Dems look to win back wary working class
ThunderRidge’s big man Zach Keller has plenty of talent. Now it’s just a matter of showing it off.
JEANNETTE, PA.» When Joe Biden visited this corner of southwestern Pennsylvania in the final weeks before the election, his goal wasn’t to win it so much as to show the area’s overwhelmingly white working-class electorate that his party was at least willing to try.
“A lot of white, working-class Democrats thought we forgot them,” Biden said after touring a union training facility during a late September swing through Westmoreland County. “I get their sense of being left behind.”
Democrats have offered paeans like that since President Franklin D. Roosevelt delivered the New Deal and cemented an alliance with working-class voters. That bond was rooted in the notion that the Democrats’ policies would improves workers’ lives.
But that relationship has steadily frayed, with many working-class voters now casting Democrats as the party of cultural elites who talk down to them and reject their values. Such resentment has even driven workers to vote against their seeming economic self-interest, given that GOP tax policy is often geared toward the well-to-do and business.
Now Biden and his party are hoping that by muscling through passage of the $1.9 trillion coronavirus relief and economic stimulus bill — with benefits heavily weighted toward lower- and middle-income Americans — they can win back at least a larger share of working-class voters.
The president is flying Tuesday to Delaware County, outside Philadelphia, to help promote the new aid.
Still, that proposition — which Republicans dismiss as a “liberal wish list” — will be tested in places such as Westmoreland County.
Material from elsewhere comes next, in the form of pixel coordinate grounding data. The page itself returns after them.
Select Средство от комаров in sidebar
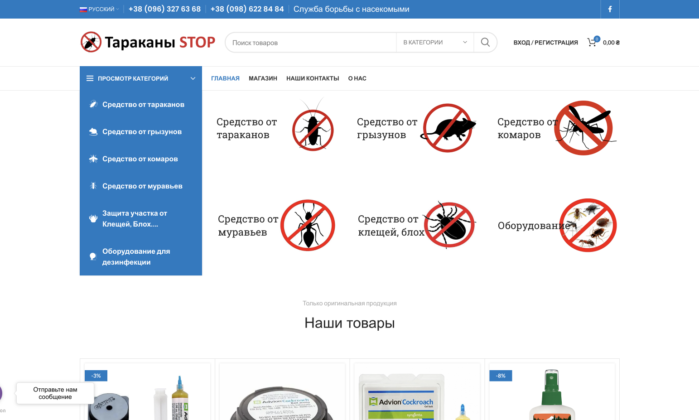 click(x=140, y=159)
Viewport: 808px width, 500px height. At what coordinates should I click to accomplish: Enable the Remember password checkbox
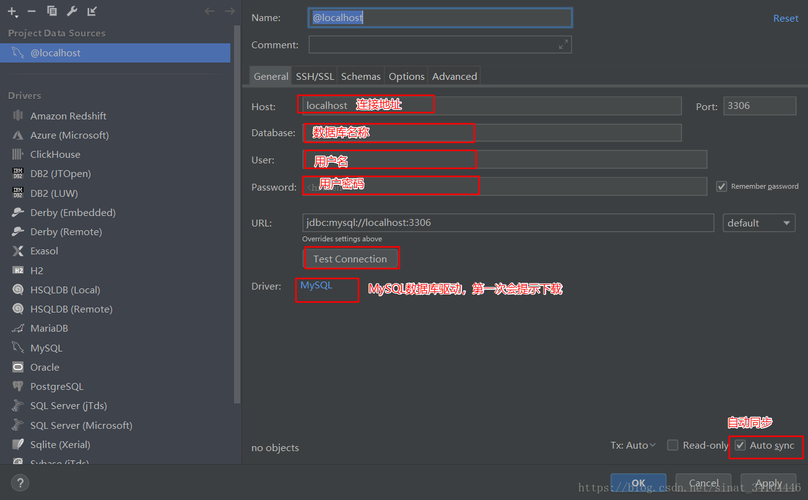pyautogui.click(x=722, y=186)
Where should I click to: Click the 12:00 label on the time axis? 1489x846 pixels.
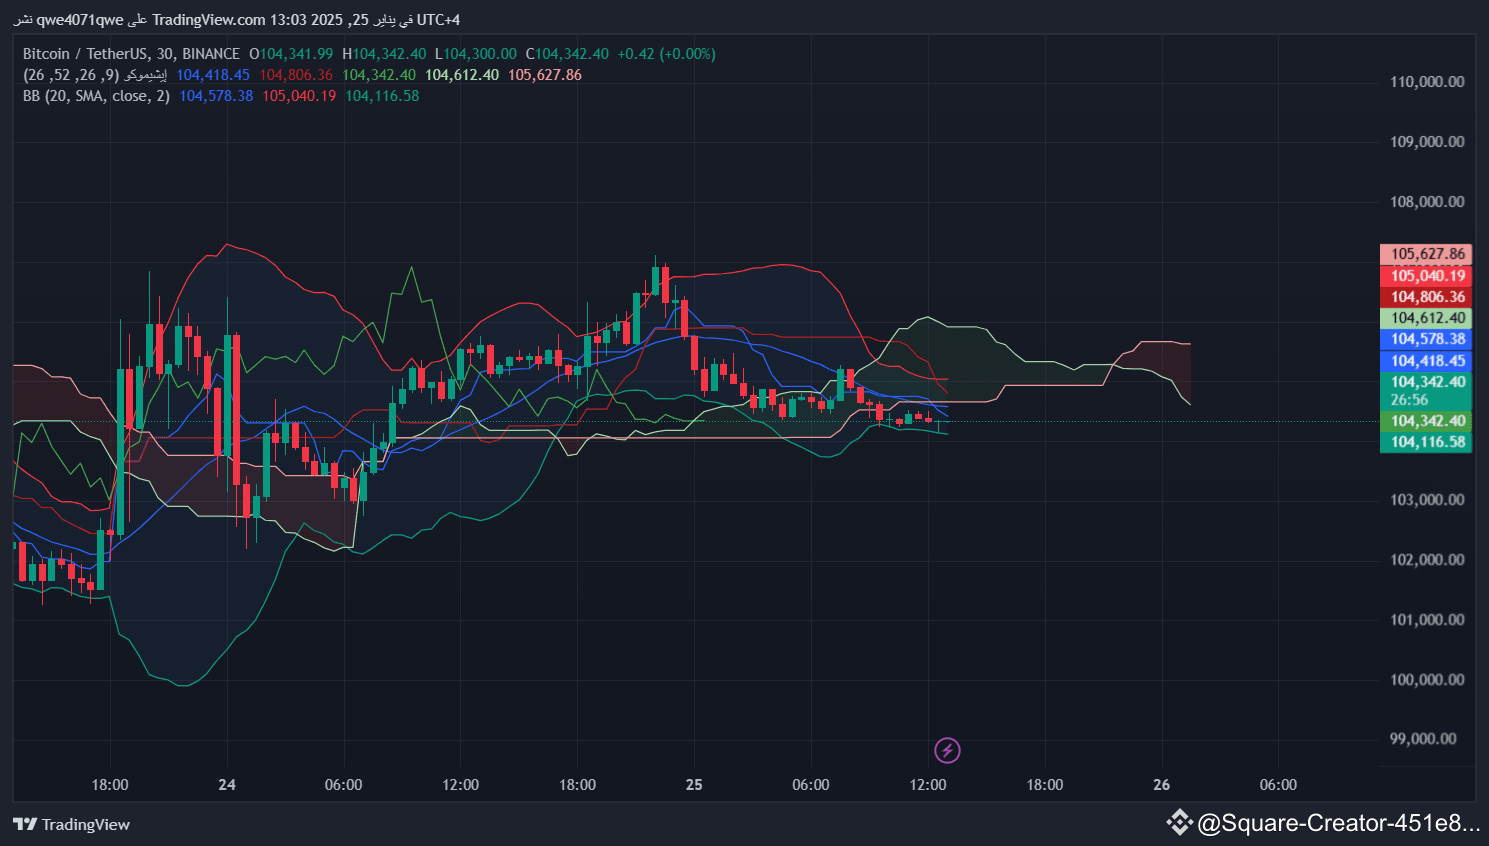(x=460, y=785)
More than 250 miles west, the county was a Democratic stronghold until
its industrial base withered.
“These are the kind of issues that are a little bit more meat-and-potatoes and that we should focus on in this area,” said Paul Adams, a former county Democratic official.
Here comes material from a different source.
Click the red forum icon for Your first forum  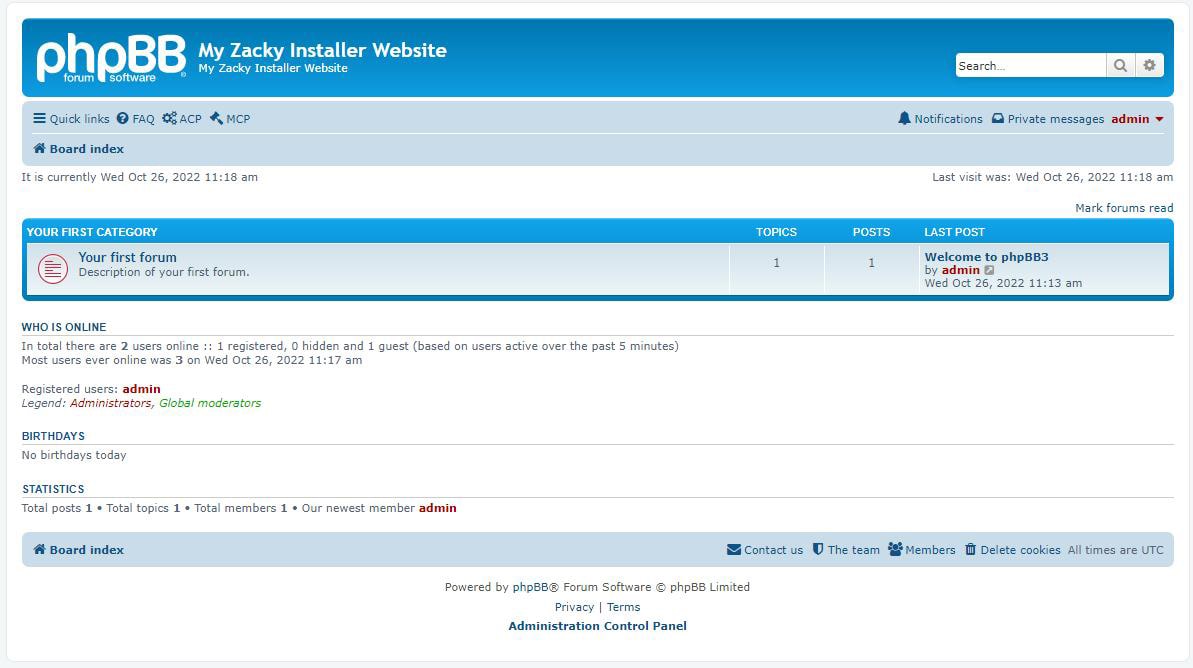52,268
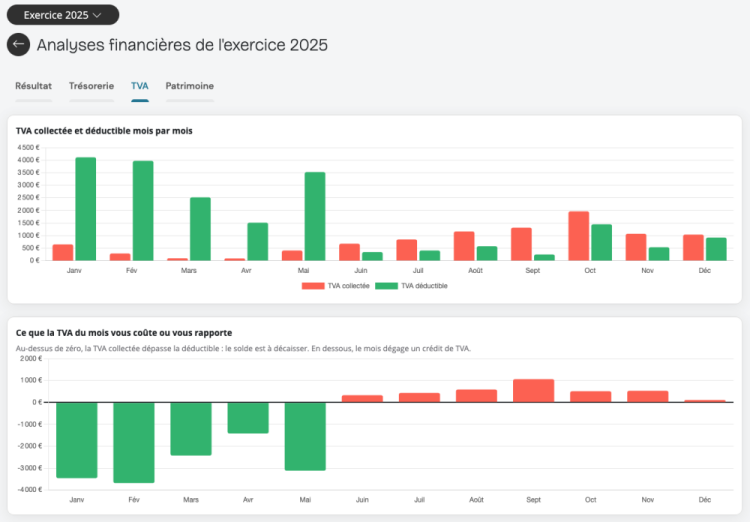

“Despite the fact that our sympathies may be with other issues,” Adams said, referring to larger efforts to tackle racism and promote gay rights, “it’s hard to get traction with that with the local population.”
Democrats are banking on direct payments of $1,400 to most Americans under the COVID-19 law as a strong counter to that criticism. The package also dramatically expands tax credits for families with children, bolsters unemployment benefits, reduces taxes on student loan debt and lowers costs of the Obama-era health law’s coverage.
Ed Rendell, a former Democratic governor of Pennsylvania, said the legislation won’t singlehandedly solve the party’s problems with workingclass voters but is “a good first mile down the road.”
“It is incumbent upon us to make the case — which I believe has always been there to make, we’ve just done a (terrible) job — that we’re the party of the working guy,” Rendell said. “And the Republicans are using smoke and mirrors.”
By some estimates, the law could reduce the nation’s poverty rate by one-third. That may have an outsize impact on Westmoreland County, whose under-65 population receives more federal disability benefits than the national average and where less than one-third of residents have a college degree, according to federal estimates.
The town of Jeannette used to boast of being the “Glass Capital of the World,” but nearly all of those factories are long gone. A nearby Volkswagen plant shuttered in 1988, wiping out 2,500 jobs.
But the strong economic incentives in the relief bill are colliding with the structural support here for former President Donald Trump. Trump 2020 yard signs and flags — often carefully preserved against winter snows — still line the hilly roadsides beyond the hulking husks of the abandoned bottle works. The Democratic county sheriff became a Republican last summer, saying his old party wasn’t supporting law enforcement strongly enough during demonstrations that swept the country over police brutality and racism.
Like Biden, Trump campaigned in Westmoreland County, and he won the county by nearly 30 percentage points. But Biden got about 11,000 more votes here than Hillary Clinton did in 2016. That’s significant given that Biden won Pennsylvania by only about 80,500 votes.
Bill Bretz, chairman of the county’s Republican Party, said the new direct economic benefits are canceled out by other Biden administration policies. That includes nixing the Keystone XL pipeline, which has raised fears that Pennsylvania’s natural gas producers could face similar limits in the name of battling climate change.
“There’s a lot of people who are still registered Democrats, who still hold on to those working-class Democratic values,” Bretz said. “But their sensitivities are violated by the national Democratic platform.”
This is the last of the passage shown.